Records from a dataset
※ ※ ※

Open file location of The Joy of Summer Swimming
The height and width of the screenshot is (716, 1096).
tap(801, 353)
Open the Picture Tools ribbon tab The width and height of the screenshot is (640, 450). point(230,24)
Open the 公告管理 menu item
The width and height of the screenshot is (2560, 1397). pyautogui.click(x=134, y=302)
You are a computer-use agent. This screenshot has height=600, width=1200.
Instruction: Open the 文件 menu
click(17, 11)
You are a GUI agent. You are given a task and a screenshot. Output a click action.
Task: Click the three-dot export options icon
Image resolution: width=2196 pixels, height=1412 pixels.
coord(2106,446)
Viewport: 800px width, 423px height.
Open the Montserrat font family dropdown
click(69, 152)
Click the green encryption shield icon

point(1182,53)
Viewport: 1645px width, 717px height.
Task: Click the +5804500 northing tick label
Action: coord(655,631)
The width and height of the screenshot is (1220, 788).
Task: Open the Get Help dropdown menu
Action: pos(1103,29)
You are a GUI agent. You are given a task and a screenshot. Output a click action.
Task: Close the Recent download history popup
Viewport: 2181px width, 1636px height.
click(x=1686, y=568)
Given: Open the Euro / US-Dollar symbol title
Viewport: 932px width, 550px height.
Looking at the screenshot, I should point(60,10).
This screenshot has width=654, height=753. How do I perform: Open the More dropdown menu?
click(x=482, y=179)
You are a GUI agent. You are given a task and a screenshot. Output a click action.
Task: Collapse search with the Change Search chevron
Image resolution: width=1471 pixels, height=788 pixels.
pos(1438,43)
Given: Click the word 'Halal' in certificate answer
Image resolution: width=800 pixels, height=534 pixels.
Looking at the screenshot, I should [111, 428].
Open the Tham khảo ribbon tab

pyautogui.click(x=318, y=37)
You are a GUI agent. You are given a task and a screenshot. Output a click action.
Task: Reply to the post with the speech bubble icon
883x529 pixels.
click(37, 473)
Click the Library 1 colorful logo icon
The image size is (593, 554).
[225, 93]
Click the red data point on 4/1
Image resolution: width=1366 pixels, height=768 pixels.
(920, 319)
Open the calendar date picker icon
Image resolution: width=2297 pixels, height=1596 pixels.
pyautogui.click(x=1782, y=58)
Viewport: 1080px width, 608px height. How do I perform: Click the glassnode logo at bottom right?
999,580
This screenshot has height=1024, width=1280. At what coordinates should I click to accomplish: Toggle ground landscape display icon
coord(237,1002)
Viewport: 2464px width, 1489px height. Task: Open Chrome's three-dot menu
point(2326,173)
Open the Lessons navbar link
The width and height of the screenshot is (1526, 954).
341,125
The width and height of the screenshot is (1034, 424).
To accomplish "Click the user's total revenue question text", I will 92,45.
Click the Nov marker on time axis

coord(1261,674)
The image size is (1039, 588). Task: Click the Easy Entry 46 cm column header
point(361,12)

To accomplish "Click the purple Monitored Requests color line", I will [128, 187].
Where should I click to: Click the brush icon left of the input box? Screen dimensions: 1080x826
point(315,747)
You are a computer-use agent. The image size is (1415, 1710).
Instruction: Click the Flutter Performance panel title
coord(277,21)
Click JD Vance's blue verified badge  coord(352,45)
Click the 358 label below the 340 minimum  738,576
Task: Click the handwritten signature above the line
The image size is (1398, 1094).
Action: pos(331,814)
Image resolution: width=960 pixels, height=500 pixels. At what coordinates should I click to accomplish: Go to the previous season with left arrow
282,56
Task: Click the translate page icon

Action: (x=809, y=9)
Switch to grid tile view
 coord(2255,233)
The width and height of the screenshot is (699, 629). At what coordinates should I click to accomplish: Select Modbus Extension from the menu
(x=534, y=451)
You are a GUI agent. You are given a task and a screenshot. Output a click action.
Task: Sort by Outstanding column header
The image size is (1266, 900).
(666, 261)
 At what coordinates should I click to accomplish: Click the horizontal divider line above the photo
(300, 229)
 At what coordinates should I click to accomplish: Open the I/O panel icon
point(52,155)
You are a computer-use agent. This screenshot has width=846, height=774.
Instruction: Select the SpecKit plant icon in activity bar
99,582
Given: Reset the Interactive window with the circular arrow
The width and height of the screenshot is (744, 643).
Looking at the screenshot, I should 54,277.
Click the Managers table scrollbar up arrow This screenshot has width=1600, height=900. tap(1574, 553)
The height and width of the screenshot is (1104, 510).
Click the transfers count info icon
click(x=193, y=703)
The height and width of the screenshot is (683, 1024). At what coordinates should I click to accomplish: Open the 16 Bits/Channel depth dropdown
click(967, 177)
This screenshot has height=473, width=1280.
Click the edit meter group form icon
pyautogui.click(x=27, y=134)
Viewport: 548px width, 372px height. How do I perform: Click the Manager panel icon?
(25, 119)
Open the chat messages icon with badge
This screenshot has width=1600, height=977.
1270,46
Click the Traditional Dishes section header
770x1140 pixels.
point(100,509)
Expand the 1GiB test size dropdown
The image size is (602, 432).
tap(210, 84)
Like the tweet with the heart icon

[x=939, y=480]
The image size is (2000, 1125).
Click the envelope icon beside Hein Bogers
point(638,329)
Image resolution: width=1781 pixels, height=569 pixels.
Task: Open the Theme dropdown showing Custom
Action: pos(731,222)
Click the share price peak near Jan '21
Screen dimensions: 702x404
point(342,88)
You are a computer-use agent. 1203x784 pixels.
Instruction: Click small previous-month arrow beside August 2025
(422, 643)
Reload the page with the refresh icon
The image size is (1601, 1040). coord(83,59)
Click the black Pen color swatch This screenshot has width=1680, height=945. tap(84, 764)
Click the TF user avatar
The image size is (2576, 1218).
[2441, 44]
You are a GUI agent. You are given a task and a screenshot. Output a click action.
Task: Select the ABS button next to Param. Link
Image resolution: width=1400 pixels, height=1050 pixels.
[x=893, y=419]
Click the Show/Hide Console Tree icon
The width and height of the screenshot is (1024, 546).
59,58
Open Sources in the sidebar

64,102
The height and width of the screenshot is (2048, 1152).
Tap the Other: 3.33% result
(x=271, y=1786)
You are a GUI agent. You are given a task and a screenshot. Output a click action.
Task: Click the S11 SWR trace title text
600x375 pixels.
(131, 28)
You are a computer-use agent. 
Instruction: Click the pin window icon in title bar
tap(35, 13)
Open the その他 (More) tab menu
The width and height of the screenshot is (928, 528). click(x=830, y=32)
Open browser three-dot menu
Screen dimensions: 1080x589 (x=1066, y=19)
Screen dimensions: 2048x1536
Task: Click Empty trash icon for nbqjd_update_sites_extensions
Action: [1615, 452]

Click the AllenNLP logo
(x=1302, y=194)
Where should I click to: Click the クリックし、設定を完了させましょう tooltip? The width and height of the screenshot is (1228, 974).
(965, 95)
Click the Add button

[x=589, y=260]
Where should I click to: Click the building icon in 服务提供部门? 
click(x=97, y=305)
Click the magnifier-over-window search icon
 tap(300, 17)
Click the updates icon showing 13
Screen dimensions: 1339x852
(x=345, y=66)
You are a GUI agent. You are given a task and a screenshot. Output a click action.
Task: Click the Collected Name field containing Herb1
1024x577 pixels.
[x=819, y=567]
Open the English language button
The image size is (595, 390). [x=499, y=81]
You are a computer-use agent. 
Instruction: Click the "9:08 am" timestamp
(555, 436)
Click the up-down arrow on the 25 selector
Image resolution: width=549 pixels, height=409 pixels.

※ ※ ※

Reproduce the data above, substituting "interface agent" for every occurrence of "GUI agent" and leaving everything else unchanged.

- Response to this task:
Open file location of The Joy of Summer Swimming
The height and width of the screenshot is (716, 1096).
tap(801, 353)
Open the Picture Tools ribbon tab The width and height of the screenshot is (640, 450). point(230,24)
Open the 公告管理 menu item
The width and height of the screenshot is (2560, 1397). pyautogui.click(x=134, y=302)
You are a computer-use agent. This screenshot has height=600, width=1200.
Instruction: Open the 文件 menu
click(17, 11)
You are a interface agent. You are given a task and a screenshot. Output a click action.
Task: Click the three-dot export options icon
Image resolution: width=2196 pixels, height=1412 pixels.
coord(2106,446)
Viewport: 800px width, 423px height.
Open the Montserrat font family dropdown
click(69, 152)
Click the green encryption shield icon

point(1182,53)
Viewport: 1645px width, 717px height.
Task: Click the +5804500 northing tick label
Action: coord(655,631)
The width and height of the screenshot is (1220, 788).
Task: Open the Get Help dropdown menu
Action: pos(1103,29)
You are a interface agent. You are given a task and a screenshot. Output a click action.
Task: Close the Recent download history popup
Viewport: 2181px width, 1636px height.
click(x=1686, y=568)
Given: Open the Euro / US-Dollar symbol title
Viewport: 932px width, 550px height.
Looking at the screenshot, I should point(60,10).
This screenshot has width=654, height=753. How do I perform: Open the More dropdown menu?
click(x=482, y=179)
You are a interface agent. You are given a task and a screenshot. Output a click action.
Task: Collapse search with the Change Search chevron
Image resolution: width=1471 pixels, height=788 pixels.
pos(1438,43)
Given: Click the word 'Halal' in certificate answer
Image resolution: width=800 pixels, height=534 pixels.
Looking at the screenshot, I should [111, 428].
Open the Tham khảo ribbon tab

pyautogui.click(x=318, y=37)
You are a interface agent. You are given a task and a screenshot. Output a click action.
Task: Reply to the post with the speech bubble icon
883x529 pixels.
click(37, 473)
Click the Library 1 colorful logo icon
The image size is (593, 554).
[225, 93]
Click the red data point on 4/1
Image resolution: width=1366 pixels, height=768 pixels.
(920, 319)
Open the calendar date picker icon
Image resolution: width=2297 pixels, height=1596 pixels.
pyautogui.click(x=1782, y=58)
Viewport: 1080px width, 608px height. How do I perform: Click the glassnode logo at bottom right?
999,580
This screenshot has height=1024, width=1280. At what coordinates should I click to accomplish: Toggle ground landscape display icon
coord(237,1002)
Viewport: 2464px width, 1489px height. Task: Open Chrome's three-dot menu
point(2326,173)
Open the Lessons navbar link
The width and height of the screenshot is (1526, 954).
341,125
The width and height of the screenshot is (1034, 424).
To accomplish "Click the user's total revenue question text", I will 92,45.
Click the Nov marker on time axis

coord(1261,674)
The image size is (1039, 588). Task: Click the Easy Entry 46 cm column header
point(361,12)

To accomplish "Click the purple Monitored Requests color line", I will [128, 187].
Where should I click to: Click the brush icon left of the input box? Screen dimensions: 1080x826
point(315,747)
You are a computer-use agent. The image size is (1415, 1710).
Instruction: Click the Flutter Performance panel title
coord(277,21)
Click JD Vance's blue verified badge  coord(352,45)
Click the 358 label below the 340 minimum  738,576
Task: Click the handwritten signature above the line
The image size is (1398, 1094).
Action: pos(331,814)
Image resolution: width=960 pixels, height=500 pixels. At what coordinates should I click to accomplish: Go to the previous season with left arrow
282,56
Task: Click the translate page icon

Action: (x=809, y=9)
Switch to grid tile view
 coord(2255,233)
The width and height of the screenshot is (699, 629). At what coordinates should I click to accomplish: Select Modbus Extension from the menu
(x=534, y=451)
You are a interface agent. You are given a task and a screenshot. Output a click action.
Task: Sort by Outstanding column header
The image size is (1266, 900).
(666, 261)
 At what coordinates should I click to accomplish: Click the horizontal divider line above the photo
(300, 229)
 At what coordinates should I click to accomplish: Open the I/O panel icon
point(52,155)
You are a computer-use agent. This screenshot has width=846, height=774.
Instruction: Select the SpecKit plant icon in activity bar
99,582
Given: Reset the Interactive window with the circular arrow
The width and height of the screenshot is (744, 643).
Looking at the screenshot, I should 54,277.
Click the Managers table scrollbar up arrow This screenshot has width=1600, height=900. tap(1574, 553)
The height and width of the screenshot is (1104, 510).
Click the transfers count info icon
click(x=193, y=703)
The height and width of the screenshot is (683, 1024). At what coordinates should I click to accomplish: Open the 16 Bits/Channel depth dropdown
click(967, 177)
This screenshot has height=473, width=1280.
Click the edit meter group form icon
pyautogui.click(x=27, y=134)
Viewport: 548px width, 372px height. How do I perform: Click the Manager panel icon?
(25, 119)
Open the chat messages icon with badge
This screenshot has width=1600, height=977.
1270,46
Click the Traditional Dishes section header
770x1140 pixels.
point(100,509)
Expand the 1GiB test size dropdown
The image size is (602, 432).
tap(210, 84)
Like the tweet with the heart icon

[x=939, y=480]
The image size is (2000, 1125).
Click the envelope icon beside Hein Bogers
point(638,329)
Image resolution: width=1781 pixels, height=569 pixels.
Task: Open the Theme dropdown showing Custom
Action: pos(731,222)
Click the share price peak near Jan '21
Screen dimensions: 702x404
point(342,88)
You are a computer-use agent. 1203x784 pixels.
Instruction: Click small previous-month arrow beside August 2025
(422, 643)
Reload the page with the refresh icon
The image size is (1601, 1040). coord(83,59)
Click the black Pen color swatch This screenshot has width=1680, height=945. tap(84, 764)
Click the TF user avatar
The image size is (2576, 1218).
[2441, 44]
You are a interface agent. You are given a task and a screenshot. Output a click action.
Task: Select the ABS button next to Param. Link
Image resolution: width=1400 pixels, height=1050 pixels.
[x=893, y=419]
Click the Show/Hide Console Tree icon
The width and height of the screenshot is (1024, 546).
59,58
Open Sources in the sidebar

64,102
The height and width of the screenshot is (2048, 1152).
Tap the Other: 3.33% result
(x=271, y=1786)
You are a interface agent. You are given a task and a screenshot. Output a click action.
Task: Click the S11 SWR trace title text
600x375 pixels.
(131, 28)
You are a computer-use agent. 
Instruction: Click the pin window icon in title bar
tap(35, 13)
Open the その他 (More) tab menu
The width and height of the screenshot is (928, 528). click(x=830, y=32)
Open browser three-dot menu
Screen dimensions: 1080x589 (x=1066, y=19)
Screen dimensions: 2048x1536
Task: Click Empty trash icon for nbqjd_update_sites_extensions
Action: [1615, 452]

Click the AllenNLP logo
(x=1302, y=194)
Where should I click to: Click the クリックし、設定を完了させましょう tooltip? The width and height of the screenshot is (1228, 974).
(965, 95)
Click the Add button

[x=589, y=260]
Where should I click to: Click the building icon in 服务提供部门? 
click(x=97, y=305)
Click the magnifier-over-window search icon
 tap(300, 17)
Click the updates icon showing 13
Screen dimensions: 1339x852
(x=345, y=66)
You are a interface agent. You are given a task and a screenshot. Output a click action.
Task: Click the Collected Name field containing Herb1
1024x577 pixels.
[x=819, y=567]
Open the English language button
The image size is (595, 390). [x=499, y=81]
You are a computer-use agent. 
Instruction: Click the "9:08 am" timestamp
(555, 436)
Click the up-down arrow on the 25 selector
Image resolution: width=549 pixels, height=409 pixels.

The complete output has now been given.